Las últimas intervenciones públicas de la jerarquía católica española (orientaciones en torno a las elecciones del 9M, manifestaciones en defensa de la familia tradicional, batalla contra la asignatura “Educación para la ciudadanía”…) han abierto de nuevo en España un debate general sobre las relaciones Iglesia-Estado.
Todo este revuelo parece un síntoma claro de que nos encontramos ante un tema abierto y necesitado de clarificación entre muchos de nosotros. Con esta finalidad, nos permitimos avanzar algunos principios y ciertos interrogantes.
1º. Los obispos católicos –al igual que cualquier otro colectivo- tienen derecho a expresar sus opiniones, por supuesto. Pero, al irrumpir en el terreno público, éstas están sujetas también a la crítica, sin que ello suponga animosidad ni anticlericalismo. Se trata de un proceso normal en una sociedad democrática, por principio, plural. ¿Está la jerarquía católica preparada para asimilar positivamente este juego político legítimo? El victimismo puede ser la expresión de que esta pregunta se responde en negativo.
2º. ¿Cuál debe ser el contenido de estos posicionamientos? Evidentemente, habría que dar por supuesto que nunca deberían ser los principios religiosos propios del catolicismo, en un intento de hacerlos extensivos a toda la sociedad: para eso existen otros púlpitos. En el caso de entrar en cuestiones debatidas políticamente ¿no correrán el riesgo de aparecer sus autores como un grupo político más o, incluso, de ser confundidos con una posición política concreta?
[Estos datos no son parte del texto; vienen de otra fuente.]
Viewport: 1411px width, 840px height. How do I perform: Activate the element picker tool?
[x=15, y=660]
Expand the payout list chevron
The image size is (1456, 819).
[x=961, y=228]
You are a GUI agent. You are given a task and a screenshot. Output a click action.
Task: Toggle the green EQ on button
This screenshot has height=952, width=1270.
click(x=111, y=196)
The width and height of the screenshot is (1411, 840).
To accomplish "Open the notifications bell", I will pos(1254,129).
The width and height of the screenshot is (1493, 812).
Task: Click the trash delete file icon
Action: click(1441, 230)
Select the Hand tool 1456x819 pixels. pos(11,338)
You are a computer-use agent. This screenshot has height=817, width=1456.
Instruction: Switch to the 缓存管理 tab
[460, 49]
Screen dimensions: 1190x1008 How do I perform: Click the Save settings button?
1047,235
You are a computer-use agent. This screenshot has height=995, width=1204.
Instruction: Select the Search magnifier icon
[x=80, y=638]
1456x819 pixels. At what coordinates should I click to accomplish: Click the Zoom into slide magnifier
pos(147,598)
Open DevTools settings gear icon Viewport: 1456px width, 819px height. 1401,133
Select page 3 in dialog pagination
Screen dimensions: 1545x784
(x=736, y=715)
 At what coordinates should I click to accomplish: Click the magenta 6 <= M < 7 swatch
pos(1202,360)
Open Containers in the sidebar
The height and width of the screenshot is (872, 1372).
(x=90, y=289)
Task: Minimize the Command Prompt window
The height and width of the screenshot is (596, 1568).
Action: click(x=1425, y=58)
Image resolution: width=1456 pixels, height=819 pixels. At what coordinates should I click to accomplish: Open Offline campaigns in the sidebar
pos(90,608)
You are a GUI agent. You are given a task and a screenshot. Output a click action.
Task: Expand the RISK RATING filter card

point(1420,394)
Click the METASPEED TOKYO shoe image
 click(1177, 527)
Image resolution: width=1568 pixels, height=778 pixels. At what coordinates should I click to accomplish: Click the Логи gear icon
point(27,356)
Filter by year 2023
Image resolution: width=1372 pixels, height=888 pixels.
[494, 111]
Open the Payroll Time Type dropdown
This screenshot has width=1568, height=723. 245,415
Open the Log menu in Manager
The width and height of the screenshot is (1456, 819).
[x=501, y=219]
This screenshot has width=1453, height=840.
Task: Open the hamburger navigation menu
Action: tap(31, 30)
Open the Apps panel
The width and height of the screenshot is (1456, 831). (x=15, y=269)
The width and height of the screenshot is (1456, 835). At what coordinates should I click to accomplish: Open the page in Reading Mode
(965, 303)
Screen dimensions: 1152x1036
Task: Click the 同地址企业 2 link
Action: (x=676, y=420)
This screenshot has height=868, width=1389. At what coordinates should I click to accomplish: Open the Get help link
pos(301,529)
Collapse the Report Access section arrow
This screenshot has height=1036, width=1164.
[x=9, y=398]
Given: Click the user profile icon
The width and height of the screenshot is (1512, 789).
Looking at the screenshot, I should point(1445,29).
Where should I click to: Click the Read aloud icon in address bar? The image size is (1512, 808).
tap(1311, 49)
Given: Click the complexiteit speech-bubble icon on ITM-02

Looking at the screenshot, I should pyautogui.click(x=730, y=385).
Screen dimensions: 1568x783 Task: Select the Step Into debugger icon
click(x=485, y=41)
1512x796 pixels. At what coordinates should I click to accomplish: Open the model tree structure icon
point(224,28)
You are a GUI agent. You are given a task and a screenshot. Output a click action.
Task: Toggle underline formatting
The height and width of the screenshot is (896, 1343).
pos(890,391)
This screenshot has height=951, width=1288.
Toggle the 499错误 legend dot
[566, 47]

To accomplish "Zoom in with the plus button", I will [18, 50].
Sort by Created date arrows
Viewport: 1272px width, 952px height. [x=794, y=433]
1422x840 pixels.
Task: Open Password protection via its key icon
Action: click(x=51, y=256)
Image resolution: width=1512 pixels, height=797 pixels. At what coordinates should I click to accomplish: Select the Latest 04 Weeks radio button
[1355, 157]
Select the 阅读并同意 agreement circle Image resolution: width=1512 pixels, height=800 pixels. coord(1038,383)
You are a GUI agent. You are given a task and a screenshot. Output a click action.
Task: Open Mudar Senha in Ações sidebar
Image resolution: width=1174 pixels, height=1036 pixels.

3º. Por supuesto, parecería más correcto que esas intervenciones se centraran en la invitación a profundizar en los grandes principios ético-democráticos. Y en esta perspectiva, evidentemente, hay un campo inmenso al que hacer referencia: necesidad de renovar y dignificar la vida política, más allá de insultos, descalificaciones y crispaciones; conveniencia de acentuar cauces que faciliten el diálogo, la negociación y el consenso; lucha contra la corrupción; búsqueda de los intereses comunes frente a los particularismos; preocupación por las capas sociales más desfavorecidas; contribución a la paz y a la protección del medio ambiente; acogida a los inmigrantes, más allá de xenofobias y racismos más o menos encubiertos…
Estas preocupaciones y compromisos por crear una vida pública solidaria y democrática deberían estar en la base de la vida de cualquier colectividad. Los grandes valores evangélicos podrían aquí aportar un sentido religioso profundo a estas opciones políticas. Pero aquí, inevitablemente, surgirían preguntas nada retóricas; por ejemplo, ¿es la Iglesia católica un modelo de convivencia para invitar con legitimidad a que otras comunidades practiquen estas virtudes democráticas?
4º. Dando por supuesto todo lo anterior, estas intervenciones deberían respetar principios tan enraizados en la doctrina de la Iglesia postconciliar como la autonomía de las realidades terrenas, la legítima pluralidad de las opciones políticas y la mayoría de edad de los ciudadanos. Y no sólo en teoría, sino también en las aplicaciones. La vida política tiene su propia dinámica interna que la legitima o deslegitima sin necesidad de que nadie, desde instancias externas (religiosas o de cualquier otra índole), tenga que dar el visto bueno o llamar al orden.
Cada ciudadano, desde su propia conciencia, tiene elementos suficientes para saber cómo y porqué debe votar de una u otra forma. Todas las opciones políticas defienden formas diferentes de entender el bien común.
Por tanto, es muy válido recordar que “los católicos pueden apoyar partidos diferentes y militar en ellos”; pero es tremendamente peligroso dictaminar cuándo y porqué “no todos los programas son igualmente compatibles con la fe”… En esta bajada a lo concreto, es difícil no estar mezclando posturas políticas personales, que entrarían en discrepancia con otros análisis igualmente legítimos.
5º. Otra gran pregunta nos surge cuando se oye hablar “en nombre de la Iglesia”, aunque sea a la jerarquía católica: ¿quién puede sentirse teológicamente legitimado para hacer tales declaraciones? ¿A qué se refieren al decir Iglesia, a los obispos o la comunidad universal de creyentes, Pueblo de Dios? ¿Cuáles son los principios de la iglesia, los defendidos en el Vaticano II o los de las declaraciones antimodernistas?
En el interior de la Iglesia hay muchas formas legítimas de entender y vivir el Evangelio: así lo atestigua el libro de los Hechos y no de otra forma puede entenderse que en la misma iglesia quepan el Opus, las comunidades contemplativas, la Compañía de Jesús y las comunidades de base…
Pero esta última cuestión nos llevaría a otro debate abierto: qué modelo de comunidad de creyentes en Jesús parece más acorde con el Evangelio. Y esto lo dejamos para otro momento.